Women and Alcohol
Some recent statistics show that more and more women are struggling with alcohol related issues. Many think of alcohol abuse as a more dominantly male struggle, but alcohol abuse in women seems to be on the rise. In fact, a recent analysis of national surveys shows that 47 percent of white women were regular drinkers in 2002, up from 37 percent a decade earlier. Among black women, the rate rose from 21 percent to 30 percent; among Hispanic women, from 24 percent to 32 percent. In a recent survey by the National Institute on Alcohol Abuse and Alcoholism (NIAAA) more than 5 percent of women in the United States have alcohol use disorders. Interestingly, the gap overall between women and men who have alcohol problems seems to be narrowing.
So, what has caused the shift? First of all, alcohol is more available and more affordable than it used to be and advertisers are more sophisticated in their marketing ploys, marketing alcohol pops and berry flavored vodka to women. Promises.com reports that, “A large research study of women born after World War II conducted by the University of Washington, led researchers to conclude that cultural changes paved the way for the increase in the number of women with alcohol dependence. These changes included: drinking became more socially acceptable for women, women entered the workforce in greater numbers, more women attended college, gender stereotypes were less restricting on women, and purchasing power of women increased.”

• What this exercise asks
a. According to the passage on women and alcohol, what percentage of white women were regular drinkers in 2002?
b. Pick up the passage on women and alcohol after its last sentence and write the paragraph that comes next.
The lines after this point play no part in the work.

• Record set
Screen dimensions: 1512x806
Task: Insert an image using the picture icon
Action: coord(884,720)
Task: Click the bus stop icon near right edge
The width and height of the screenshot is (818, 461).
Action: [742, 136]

...

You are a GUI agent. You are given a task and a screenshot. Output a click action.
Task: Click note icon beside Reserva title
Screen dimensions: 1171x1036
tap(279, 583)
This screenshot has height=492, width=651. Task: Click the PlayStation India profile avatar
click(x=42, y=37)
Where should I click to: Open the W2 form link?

• Outputs in order
a. 47 percent

b.
Although some of their reasons are the same (such as stress, anxiety, overcoming inhibitions, or relaxing), women tend to drink for different reasons than men do. According to a book titled “Women Under the Influence,” as well as 10 years of research conducted by the National Center on Addiction and Substance Abuse (CASA) at Columbia University (funded by Bristol-Myers Squibb and published in 2006 by The Johns Hopkins University Press) the reasons for women drinking alcohol are interesting. These include:
- “Women in substance abuse treatment are five times more likely than men (69 percent vs. 12 percent) to have been sexually abused as children. And girls are more likely than men to suffer eating disorders. Both sexual abuse and eating disorders are seen as contributing factors for substance abuse.
- Women, more than men, said they started drinking heavily following a crisis, such as divorce, unemployment, miscarriage or a child leaving home.
- Older women are more likely than men to self-medicate with alcohol and/or prescription drugs to deal with the loss of a spouse, financial difficulties or loneliness.”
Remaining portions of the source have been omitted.